* _Task instructions_: Count how many lines hold "logo" in the records, and respond with that number by itself.

Stored items
Segment Open
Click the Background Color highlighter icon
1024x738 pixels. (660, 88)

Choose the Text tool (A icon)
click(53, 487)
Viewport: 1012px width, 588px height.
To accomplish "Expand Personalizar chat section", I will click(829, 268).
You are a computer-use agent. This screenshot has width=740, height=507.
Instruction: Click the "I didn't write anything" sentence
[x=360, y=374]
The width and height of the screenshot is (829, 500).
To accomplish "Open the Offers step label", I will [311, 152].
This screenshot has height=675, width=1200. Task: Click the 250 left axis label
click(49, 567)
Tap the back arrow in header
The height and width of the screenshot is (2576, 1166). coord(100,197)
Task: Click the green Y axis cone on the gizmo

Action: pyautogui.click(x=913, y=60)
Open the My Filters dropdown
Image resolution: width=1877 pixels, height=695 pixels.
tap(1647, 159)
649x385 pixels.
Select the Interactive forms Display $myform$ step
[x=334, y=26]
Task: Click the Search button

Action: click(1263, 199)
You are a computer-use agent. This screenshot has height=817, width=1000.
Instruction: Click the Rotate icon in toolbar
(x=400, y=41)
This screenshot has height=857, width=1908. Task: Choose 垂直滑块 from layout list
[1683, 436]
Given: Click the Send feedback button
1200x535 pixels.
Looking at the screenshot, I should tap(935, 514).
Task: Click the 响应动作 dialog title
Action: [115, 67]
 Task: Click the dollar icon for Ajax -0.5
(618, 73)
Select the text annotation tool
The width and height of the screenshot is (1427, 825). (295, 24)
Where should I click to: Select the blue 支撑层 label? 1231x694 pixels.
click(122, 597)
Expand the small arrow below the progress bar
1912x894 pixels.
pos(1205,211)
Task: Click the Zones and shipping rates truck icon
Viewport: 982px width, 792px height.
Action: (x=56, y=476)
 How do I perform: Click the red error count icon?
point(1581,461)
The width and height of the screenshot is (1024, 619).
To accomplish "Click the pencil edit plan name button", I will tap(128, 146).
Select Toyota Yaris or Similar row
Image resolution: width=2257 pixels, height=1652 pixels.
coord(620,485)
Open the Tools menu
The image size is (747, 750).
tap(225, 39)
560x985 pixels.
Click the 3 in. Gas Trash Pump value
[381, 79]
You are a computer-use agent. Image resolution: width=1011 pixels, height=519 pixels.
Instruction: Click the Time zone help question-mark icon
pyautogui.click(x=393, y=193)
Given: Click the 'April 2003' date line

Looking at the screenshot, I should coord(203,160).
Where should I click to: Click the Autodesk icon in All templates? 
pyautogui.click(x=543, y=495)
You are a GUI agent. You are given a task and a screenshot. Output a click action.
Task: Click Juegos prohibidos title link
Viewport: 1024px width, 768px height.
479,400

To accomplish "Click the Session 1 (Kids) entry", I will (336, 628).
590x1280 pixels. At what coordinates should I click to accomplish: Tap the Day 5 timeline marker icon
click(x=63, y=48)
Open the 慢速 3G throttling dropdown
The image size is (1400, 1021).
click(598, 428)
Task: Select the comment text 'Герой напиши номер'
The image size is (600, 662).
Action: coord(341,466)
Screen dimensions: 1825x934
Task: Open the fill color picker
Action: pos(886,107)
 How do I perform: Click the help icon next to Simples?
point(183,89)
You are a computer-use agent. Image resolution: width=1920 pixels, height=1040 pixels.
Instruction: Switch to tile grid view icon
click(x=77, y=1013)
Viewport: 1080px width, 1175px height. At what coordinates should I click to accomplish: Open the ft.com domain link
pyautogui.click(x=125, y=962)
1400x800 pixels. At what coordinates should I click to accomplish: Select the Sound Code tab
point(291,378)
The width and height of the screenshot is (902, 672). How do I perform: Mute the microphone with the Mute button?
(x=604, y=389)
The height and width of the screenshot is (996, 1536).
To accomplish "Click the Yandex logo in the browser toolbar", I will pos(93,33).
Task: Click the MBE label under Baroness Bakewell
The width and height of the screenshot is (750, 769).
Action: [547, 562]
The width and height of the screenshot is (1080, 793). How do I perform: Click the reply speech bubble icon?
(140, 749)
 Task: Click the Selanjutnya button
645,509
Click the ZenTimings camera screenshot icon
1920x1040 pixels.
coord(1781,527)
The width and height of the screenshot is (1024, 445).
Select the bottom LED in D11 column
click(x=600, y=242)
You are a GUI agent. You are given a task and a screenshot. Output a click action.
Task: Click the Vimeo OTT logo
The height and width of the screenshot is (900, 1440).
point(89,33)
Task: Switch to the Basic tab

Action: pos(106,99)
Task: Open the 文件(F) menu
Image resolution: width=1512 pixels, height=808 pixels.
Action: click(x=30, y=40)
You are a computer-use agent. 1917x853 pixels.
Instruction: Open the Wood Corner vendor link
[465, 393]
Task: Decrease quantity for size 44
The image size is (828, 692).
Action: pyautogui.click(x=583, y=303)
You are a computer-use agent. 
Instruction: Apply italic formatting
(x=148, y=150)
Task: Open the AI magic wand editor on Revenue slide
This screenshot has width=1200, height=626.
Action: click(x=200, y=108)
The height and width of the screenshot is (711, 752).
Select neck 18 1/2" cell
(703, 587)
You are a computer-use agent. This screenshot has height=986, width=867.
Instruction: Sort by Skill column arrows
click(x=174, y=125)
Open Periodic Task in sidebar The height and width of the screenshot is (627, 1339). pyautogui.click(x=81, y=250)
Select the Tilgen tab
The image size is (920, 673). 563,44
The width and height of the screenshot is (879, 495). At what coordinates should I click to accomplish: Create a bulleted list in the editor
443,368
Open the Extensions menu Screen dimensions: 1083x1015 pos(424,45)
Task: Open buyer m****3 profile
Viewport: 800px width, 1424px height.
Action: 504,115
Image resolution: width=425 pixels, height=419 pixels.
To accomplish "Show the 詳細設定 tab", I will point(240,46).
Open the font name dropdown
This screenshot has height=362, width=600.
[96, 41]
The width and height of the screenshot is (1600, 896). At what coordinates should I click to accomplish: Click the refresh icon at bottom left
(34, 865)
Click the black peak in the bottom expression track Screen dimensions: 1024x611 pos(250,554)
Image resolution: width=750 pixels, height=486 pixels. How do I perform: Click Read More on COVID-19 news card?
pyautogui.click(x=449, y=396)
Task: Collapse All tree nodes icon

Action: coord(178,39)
Segment Closed
* _Written reply_: 2